The Appellate Division held that although the trial court recognized that Baures had since been overruled by Bisbing, it had relied upon the intrastate relocation case, Schulze, which applied the now overturned Baures factors in its decision. The Appellate Division in A.J. v. R.J. clarified, "[b]ecause the science and anticipated outcomes undergirding the Baures factors have not borne out as the Court anticipated and no longer apply to interstate removals, they should not apply to the intra-state relocations discussed in Schulze." Instead, when a parent of primary residence seeks to relocate within New Jersey, and the parent of alternate residence opposes, he or she must establish that the move constitutes a change in circumstances affecting the best interests of the child. If the parent of alternate residence makes this prima facie, initial showing, then a trial court must apply the best interests standard outlined in Bisbing to determine whether the relocation should be permitted.

While this decision codifies the best interests standard for both interstate and intrastate relocation, there remains a critical procedural distinction.

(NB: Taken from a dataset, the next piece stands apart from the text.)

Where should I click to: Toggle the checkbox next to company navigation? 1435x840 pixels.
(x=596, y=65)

Although, the Appellate Division in its decision in A.J. v. R.J. held that Bisbing—not Schulze—applies to intrastate relocation applications, the burden of proof remains, as in Schulze, on the parent of alternate residence to oppose the relocation. Pursuant to the holding in A.J. v. R.J., the parent of alternate residence bears the burden of showing the intrastate move constitutes a change in circumstances affecting the best interests of the child. In contrast, for an interstate move, Bisbing dictates that the parent of primary residence bears the burden of proving that the move is in the child's best interests.

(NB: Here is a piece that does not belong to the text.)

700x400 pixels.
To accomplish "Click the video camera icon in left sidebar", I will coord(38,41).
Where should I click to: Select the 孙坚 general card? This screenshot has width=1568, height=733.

Considering that both interstate and intrastate relocation cases are now assessed under the same best-interest standard, it is interesting that the burden still shifts, somewhat arbitrarily, depending on whether the move is within New Jersey or across the state line. Arguably, it is unreasonable that the burden shifts based solely on state lines, irrespective of distance. For example, where parent of primary residence wants to move from Jersey City to Manhattan, and does not have consent of the parent of alternate residence, it is his or her burden to show that the eight-mile move is in the best interests of the child. But, if that same parent of primary residence wanted to move from Bergen County to Monmouth County, a 60-mile move within the state of New Jersey, no court approval would be necessary, unless the parent of alternate residence objects, and then it becomes the parent of alternate residence's burden to show the move constitutes a change in circumstances affecting the best interests of the child. Is it reasonable that the burden should depend on state line versus distance? Whether fair or not, under the current relocation paradigm this is the procedure. Nevertheless, it's a fact-sensitive analysis dictated by the best interest of the child, regardless of which parent carries the initial burden.

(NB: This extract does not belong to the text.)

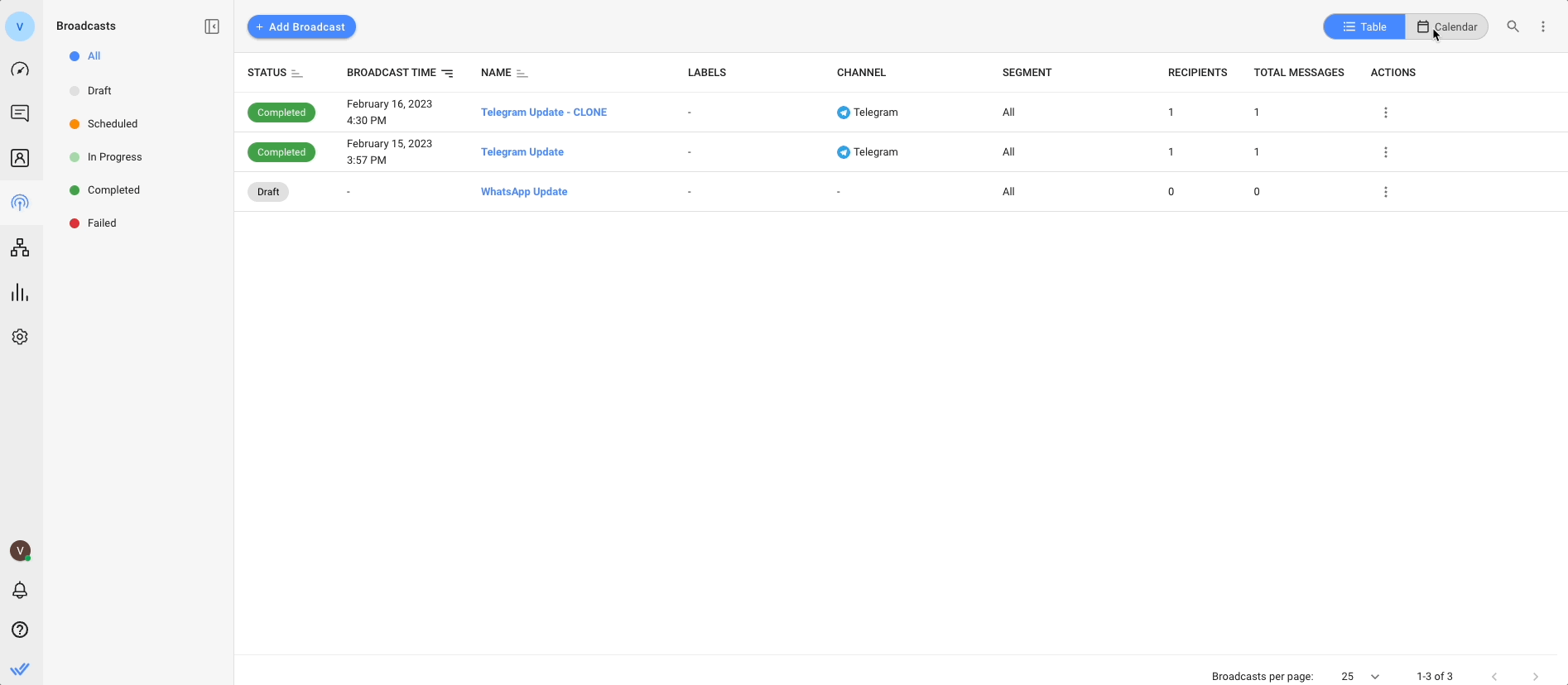Open Broadcasts per page dropdown

[1360, 676]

In the film Marriage Story, as in real life, at the crux of the relocation dispute is spending time with the child. Generally, one parent is no less devoted than the other, but one parent's decision to relocate likely infringes on the other parent's parenting time and parental rights. It's a difficult decision and one the courts in New Jersey do not take lightly, even on intrastate relocation cases, as evidenced by the court's latest decision to apply the best-interest standard across the board to all relocation cases—regardless of which parent carries the burden, what is best for the child should always win the day.

Brian P. McCann is a partner with Callagy Law in Paramus. He is a Certified Matrimonial Law Attorney, a designation granted by the New Jersey Supreme Court. Kristen E. Marinaccio is an attorney with the firm.